Amazing Grace.

That song is on my mind a lot these days.  Because I know that’s what saved me:  God’s amazing grace.  He has literally saved my life more than once.

My name is Tammie and I am recovering from many major life setbacks, from childhood abuse to dysfunctional relationships.  Challenges that left me alone and suicidal.

I never fully understood why my father hurt me so much, so often.  As a child, when I tried to please him, he degraded me and often called me “stupid.”  I believed him because he was my father.  Each time I tried to do something well, it was met with criticism.  His constant criticism made me feel worthless. When I tried harder, the treatment worsened, escalating to physical abuse.

He was a heavy drinker, which only intensified his outbursts of rage. More than once I went to school with both eyes blackened and welts on all parts of my body. 

When I was 15, I was raped by a friend’s older brother.  This resulted in my becoming pregnant. Seeing no other alternatives, I had an abortion. This whole experience was very damaging to me.

Feeling worthless and desperate for acceptance at age 16, I ran away with my boyfriend, driving across the country, not knowing the destination, simply needing to escape. When we were stopped by police at the state line, I was sent back home. My reckless behavior during my teenage years led to a series of car wrecks and other trauma.

For most of my life I have been imprisoned, chained, if you will, by my intense feelings of low self-worth and inadequacy.

My continual need for my father’s approval carried over into other relationships. I did get good at something; I became the consummate people pleaser.  I had learned that the best way to respond to people was to be the scapegoat. This, of course, was very unhealthy. I apologized for everything even though it wasn’t my fault. 

One result of the abuse was that I had no idea what true happiness was. If something was truly good, I ran from it because the feeling was so foreign.

When I was 21 my father died, the victim of a truck driving accident.

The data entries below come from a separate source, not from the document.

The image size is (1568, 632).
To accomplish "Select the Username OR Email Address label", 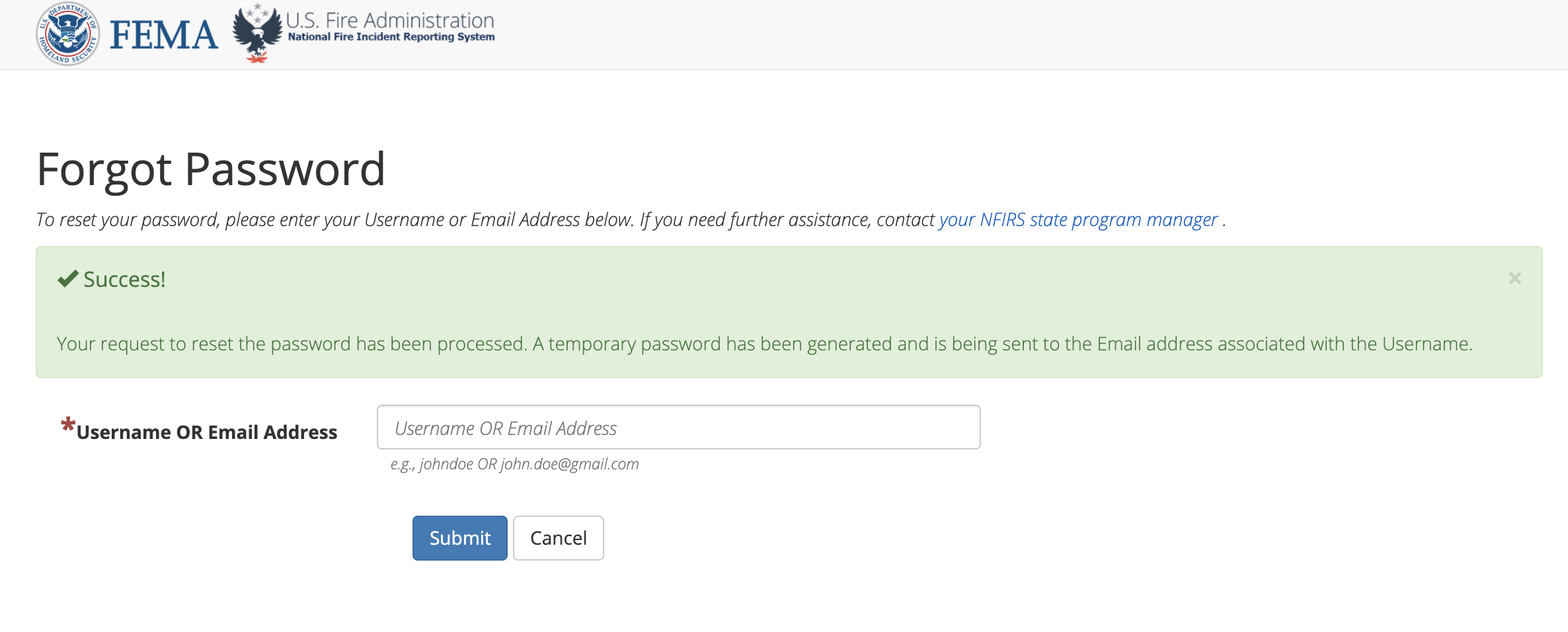I will tap(207, 432).
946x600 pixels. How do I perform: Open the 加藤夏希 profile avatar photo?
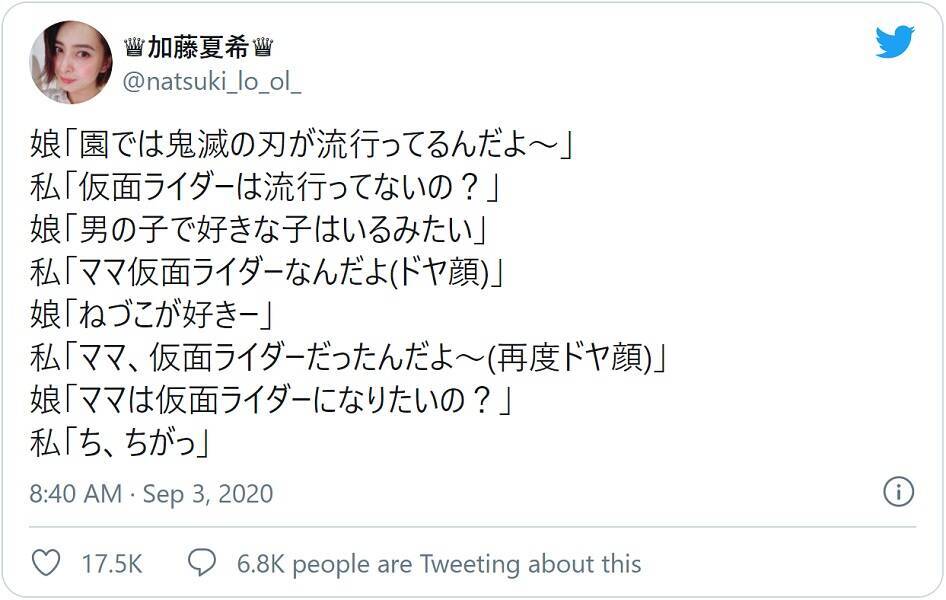(71, 62)
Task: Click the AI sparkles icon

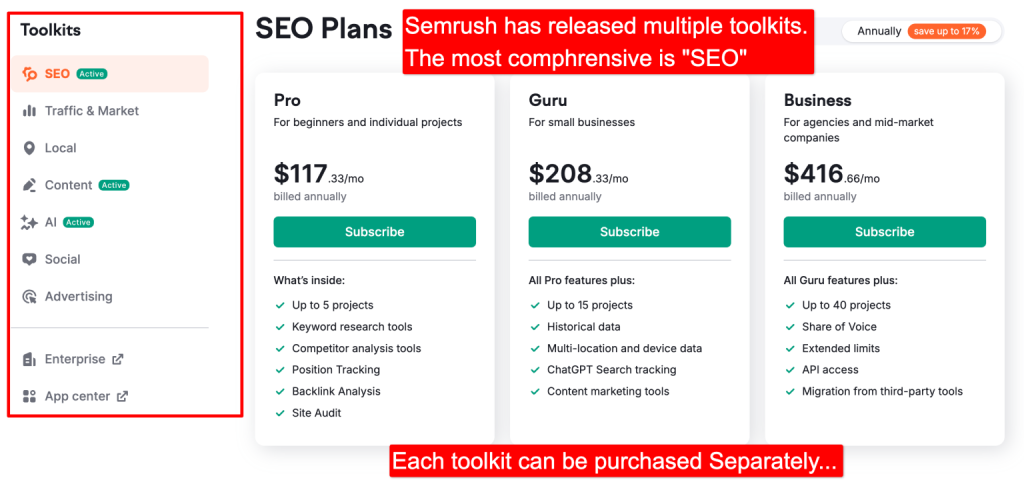Action: point(30,222)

My response was quick.  Fearful of being alone, I married a man that I had known for only a month. 

We started a family. I had a son within the year and a daughter the following year. Our marriage was really more of a co-existence, with neither affection nor true caring for each other.

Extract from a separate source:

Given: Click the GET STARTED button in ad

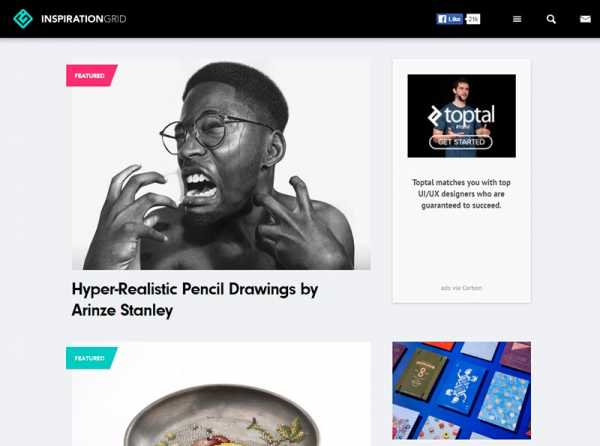Looking at the screenshot, I should [461, 142].
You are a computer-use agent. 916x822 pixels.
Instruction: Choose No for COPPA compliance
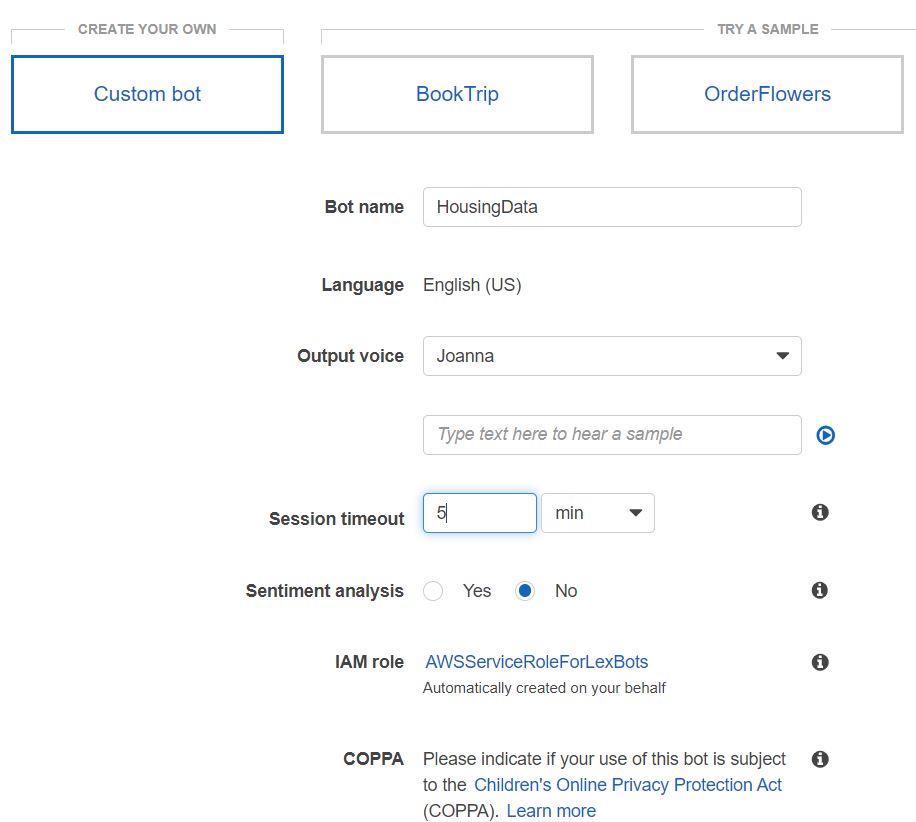point(525,818)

Although I was severely depressed, and even suicidal, I loved my children and couldn’t bring myself to end the marriage.  After 23 years, my children went their own way.  My husband cheated on me, and I simply couldn’t take it.  We ended the marriage.

Leaving my husband, and still lacking the self confidence to be independent, I immediately joined up with a man I had just met. I was 43. That relationship was also a rough one: he was mean-spirited, manipulative, and controlling.  He was also addicted to crack cocaine.  I had never taken drugs, but soon learned that using crack guaranteed that he would accept me. Or so I thought.  He did accept me for a drug partner but for little else.  As long as I was with my new man I used cocaine—it was the major focus of our relationship. I knew in my heart that this relationship was wrong, doing whatever it takes to earn his love. I resolved to leave him many times, but those inner voices kept telling me I was worthless and incapable of making it on my own.

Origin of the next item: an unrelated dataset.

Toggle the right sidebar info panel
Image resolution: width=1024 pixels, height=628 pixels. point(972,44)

A family member knew of a recovery program called OKC Compassion and I called them.  In August of 2009 I met with Pastor Bond and was accepted into their Residential Recovery Program.  This proved to be a life-changing event!  I was surrounded by others recovering from lifetime trauma: abuse, neglect, addiction and other enormous challenges.  And yet there was hope.  They were reaching out for help.

In spite of the wonderful support I received, my boyfriend was still a temptation to me.  In time, I found myself back with him and using crack cocaine. When I realized I had again fallen back into my old patterns, the shame and guilt were overwhelming!

I again began to consider suicide, a thought that had recurred many times since my first attempt at age 16.  This time was different.  I planned the event carefully, certain that it was the only way out. I gathered the combination of medicines and drugs on which to overdose.  On June 10, 2011, I went to a motel room in an obscure town outside of Oklahoma City, telling no one where I was.  I was high on crack and took an overdose of prescription drugs.  I locked the door and went to sleep.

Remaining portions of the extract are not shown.